The American College of Radiology Appropriateness Criteria (ACRAC) are intended to guide radiologists and referring physicians in making initial decisions about diagnostic imaging and therapeutic techniques.

For the ACRAC to be relevant to current practice, however, it must be in a format that allows it to be used with current electronic systems for patient record keeping, billing/reimbursement, and research databases, said Dr. Chris Sistrom, an assistant professor of radiology at the University of Florida.

Most such computerized systems use a relational database as the main repository for data and much of the business logic. Sistrom proposes a data model that completely encodes all attributes and domains of the published guidelines and is suitable for translation into any industry standard relational database system (Digit Imaging 2002 Nov 6; [epub ahead of print]).
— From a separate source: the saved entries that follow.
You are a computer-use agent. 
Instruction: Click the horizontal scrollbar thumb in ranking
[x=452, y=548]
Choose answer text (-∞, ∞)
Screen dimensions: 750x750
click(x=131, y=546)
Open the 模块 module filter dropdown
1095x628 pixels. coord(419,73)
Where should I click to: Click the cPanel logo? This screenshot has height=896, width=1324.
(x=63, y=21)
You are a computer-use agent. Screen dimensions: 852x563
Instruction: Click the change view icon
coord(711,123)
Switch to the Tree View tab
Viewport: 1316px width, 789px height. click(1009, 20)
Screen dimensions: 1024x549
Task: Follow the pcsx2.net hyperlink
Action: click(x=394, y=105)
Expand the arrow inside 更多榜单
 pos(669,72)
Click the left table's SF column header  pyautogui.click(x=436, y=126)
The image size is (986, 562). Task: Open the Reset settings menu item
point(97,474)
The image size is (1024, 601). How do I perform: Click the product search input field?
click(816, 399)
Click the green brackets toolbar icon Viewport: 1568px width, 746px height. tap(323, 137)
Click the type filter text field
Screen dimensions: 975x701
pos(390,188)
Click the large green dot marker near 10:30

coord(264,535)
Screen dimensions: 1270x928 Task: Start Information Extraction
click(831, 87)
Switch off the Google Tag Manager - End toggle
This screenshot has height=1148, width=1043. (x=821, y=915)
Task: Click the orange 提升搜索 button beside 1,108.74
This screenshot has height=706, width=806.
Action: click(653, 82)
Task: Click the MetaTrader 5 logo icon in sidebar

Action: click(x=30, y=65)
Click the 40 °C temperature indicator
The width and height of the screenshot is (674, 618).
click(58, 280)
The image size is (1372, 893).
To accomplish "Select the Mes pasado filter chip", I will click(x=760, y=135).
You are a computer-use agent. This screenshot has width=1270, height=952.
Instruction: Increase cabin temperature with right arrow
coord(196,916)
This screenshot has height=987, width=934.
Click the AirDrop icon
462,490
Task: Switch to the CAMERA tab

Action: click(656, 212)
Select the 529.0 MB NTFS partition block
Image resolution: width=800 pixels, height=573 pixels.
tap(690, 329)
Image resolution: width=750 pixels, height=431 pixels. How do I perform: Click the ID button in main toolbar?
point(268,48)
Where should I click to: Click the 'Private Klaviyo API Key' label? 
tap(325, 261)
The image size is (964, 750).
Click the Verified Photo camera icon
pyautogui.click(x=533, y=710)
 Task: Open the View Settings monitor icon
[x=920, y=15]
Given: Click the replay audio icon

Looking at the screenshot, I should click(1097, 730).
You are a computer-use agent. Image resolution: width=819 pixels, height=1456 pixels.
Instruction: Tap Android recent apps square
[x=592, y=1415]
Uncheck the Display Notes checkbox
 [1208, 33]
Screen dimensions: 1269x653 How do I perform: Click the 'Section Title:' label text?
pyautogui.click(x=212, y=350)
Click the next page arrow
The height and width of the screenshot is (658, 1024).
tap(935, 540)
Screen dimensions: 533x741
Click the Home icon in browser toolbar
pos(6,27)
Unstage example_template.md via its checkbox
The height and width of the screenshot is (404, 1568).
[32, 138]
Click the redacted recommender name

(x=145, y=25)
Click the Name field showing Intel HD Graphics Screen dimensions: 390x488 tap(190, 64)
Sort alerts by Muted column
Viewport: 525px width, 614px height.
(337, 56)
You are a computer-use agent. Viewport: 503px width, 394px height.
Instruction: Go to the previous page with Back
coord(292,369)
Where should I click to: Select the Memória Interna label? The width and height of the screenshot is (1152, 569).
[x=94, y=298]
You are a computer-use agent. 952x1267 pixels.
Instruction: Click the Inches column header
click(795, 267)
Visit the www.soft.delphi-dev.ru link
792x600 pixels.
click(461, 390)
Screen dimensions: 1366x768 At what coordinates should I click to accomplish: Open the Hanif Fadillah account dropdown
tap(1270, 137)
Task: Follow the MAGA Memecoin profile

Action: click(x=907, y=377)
"In the U.S., ICD9 and CPT codes are the standard way to represent symptoms/diseases and medical interventions, respectively," Sistrom said. "Therefore, our data model incorporates these coding schemes and provides for mappings between numeric codes and descriptive information contained in the current ACRAC."

Sistrom has invited the ACR to help fund an effort to encode the entire ACRAC into this database format. One important use would be to maintain the "master" copy of the ACRAC at the ACR. This copy would be maintained online and updated as new sections are added and prior ones modified.

From such a database, it could be easy to produce a "report" essentially matching the current printed document. The database could also serve as the back end for a Web-based decision support tool, he said.

"Newly developing computerized physician order entry systems for radiology will need 'rules' tables, and the ACRAC in database form with ICD9 and CPT code mappings would be ideal for this purpose," Sistrom said.

Sistrom is starting research to translate the neuro section of the ACRAC into his database format. With this in hand, physicians will be able to query the Medicare reimbursement tables to see if the Medicare allowances and exclusions for imaging test/indication pairs have any relationship with the ACRAC recommendation.

"The answer to the question 'if payers reimburse for what' is considered to be standard/best imaging practice by leading experts in radiology," he said.